Problem to solve:
Reproduce the entries below, changing every occurrence of "Instruction" to "Goal" and leaving everything else unchanged.

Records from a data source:
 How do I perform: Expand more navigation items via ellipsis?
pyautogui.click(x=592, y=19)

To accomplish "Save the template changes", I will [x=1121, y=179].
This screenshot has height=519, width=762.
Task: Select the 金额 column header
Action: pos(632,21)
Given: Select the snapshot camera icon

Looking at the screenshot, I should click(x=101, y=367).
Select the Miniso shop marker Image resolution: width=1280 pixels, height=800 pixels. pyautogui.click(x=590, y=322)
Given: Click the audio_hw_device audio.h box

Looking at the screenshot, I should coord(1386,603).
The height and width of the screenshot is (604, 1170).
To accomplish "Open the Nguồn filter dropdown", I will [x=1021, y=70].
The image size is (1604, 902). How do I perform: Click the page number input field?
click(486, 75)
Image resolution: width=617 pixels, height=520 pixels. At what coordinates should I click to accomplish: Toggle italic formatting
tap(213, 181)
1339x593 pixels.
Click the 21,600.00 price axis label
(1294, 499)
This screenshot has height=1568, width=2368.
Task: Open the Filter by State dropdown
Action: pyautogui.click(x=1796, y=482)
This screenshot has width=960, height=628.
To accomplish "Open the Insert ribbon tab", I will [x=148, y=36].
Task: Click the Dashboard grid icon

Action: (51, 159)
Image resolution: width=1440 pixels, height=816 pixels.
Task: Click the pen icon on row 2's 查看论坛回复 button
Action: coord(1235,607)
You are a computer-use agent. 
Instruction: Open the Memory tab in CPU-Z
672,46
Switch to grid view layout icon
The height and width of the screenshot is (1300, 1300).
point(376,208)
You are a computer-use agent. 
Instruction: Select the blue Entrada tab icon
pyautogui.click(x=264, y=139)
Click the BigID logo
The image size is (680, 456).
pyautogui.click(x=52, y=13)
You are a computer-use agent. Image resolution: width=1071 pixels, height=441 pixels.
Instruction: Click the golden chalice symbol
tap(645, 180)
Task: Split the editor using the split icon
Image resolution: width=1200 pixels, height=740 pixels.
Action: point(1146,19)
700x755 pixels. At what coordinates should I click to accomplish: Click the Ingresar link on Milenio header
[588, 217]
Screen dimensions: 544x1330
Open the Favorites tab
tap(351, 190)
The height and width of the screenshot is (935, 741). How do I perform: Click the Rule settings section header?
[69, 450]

Written answer:
 How do I perform: Expand more navigation items via ellipsis?
pyautogui.click(x=592, y=19)

To accomplish "Save the template changes", I will [x=1121, y=179].
This screenshot has height=519, width=762.
Task: Select the 金额 column header
Action: pos(632,21)
Given: Select the snapshot camera icon

Looking at the screenshot, I should click(x=101, y=367).
Select the Miniso shop marker Image resolution: width=1280 pixels, height=800 pixels. pyautogui.click(x=590, y=322)
Given: Click the audio_hw_device audio.h box

Looking at the screenshot, I should coord(1386,603).
The height and width of the screenshot is (604, 1170).
To accomplish "Open the Nguồn filter dropdown", I will [x=1021, y=70].
The image size is (1604, 902). How do I perform: Click the page number input field?
click(486, 75)
Image resolution: width=617 pixels, height=520 pixels. At what coordinates should I click to accomplish: Toggle italic formatting
tap(213, 181)
1339x593 pixels.
Click the 21,600.00 price axis label
(1294, 499)
This screenshot has height=1568, width=2368.
Task: Open the Filter by State dropdown
Action: pyautogui.click(x=1796, y=482)
This screenshot has width=960, height=628.
To accomplish "Open the Insert ribbon tab", I will [x=148, y=36].
Task: Click the Dashboard grid icon

Action: (51, 159)
Image resolution: width=1440 pixels, height=816 pixels.
Task: Click the pen icon on row 2's 查看论坛回复 button
Action: coord(1235,607)
You are a computer-use agent. 
Goal: Open the Memory tab in CPU-Z
672,46
Switch to grid view layout icon
The height and width of the screenshot is (1300, 1300).
point(376,208)
You are a computer-use agent. 
Goal: Select the blue Entrada tab icon
pyautogui.click(x=264, y=139)
Click the BigID logo
The image size is (680, 456).
pyautogui.click(x=52, y=13)
You are a computer-use agent. Image resolution: width=1071 pixels, height=441 pixels.
Goal: Click the golden chalice symbol
tap(645, 180)
Task: Split the editor using the split icon
Image resolution: width=1200 pixels, height=740 pixels.
Action: point(1146,19)
700x755 pixels. At what coordinates should I click to accomplish: Click the Ingresar link on Milenio header
[588, 217]
Screen dimensions: 544x1330
Open the Favorites tab
tap(351, 190)
The height and width of the screenshot is (935, 741). How do I perform: Click the Rule settings section header?
[69, 450]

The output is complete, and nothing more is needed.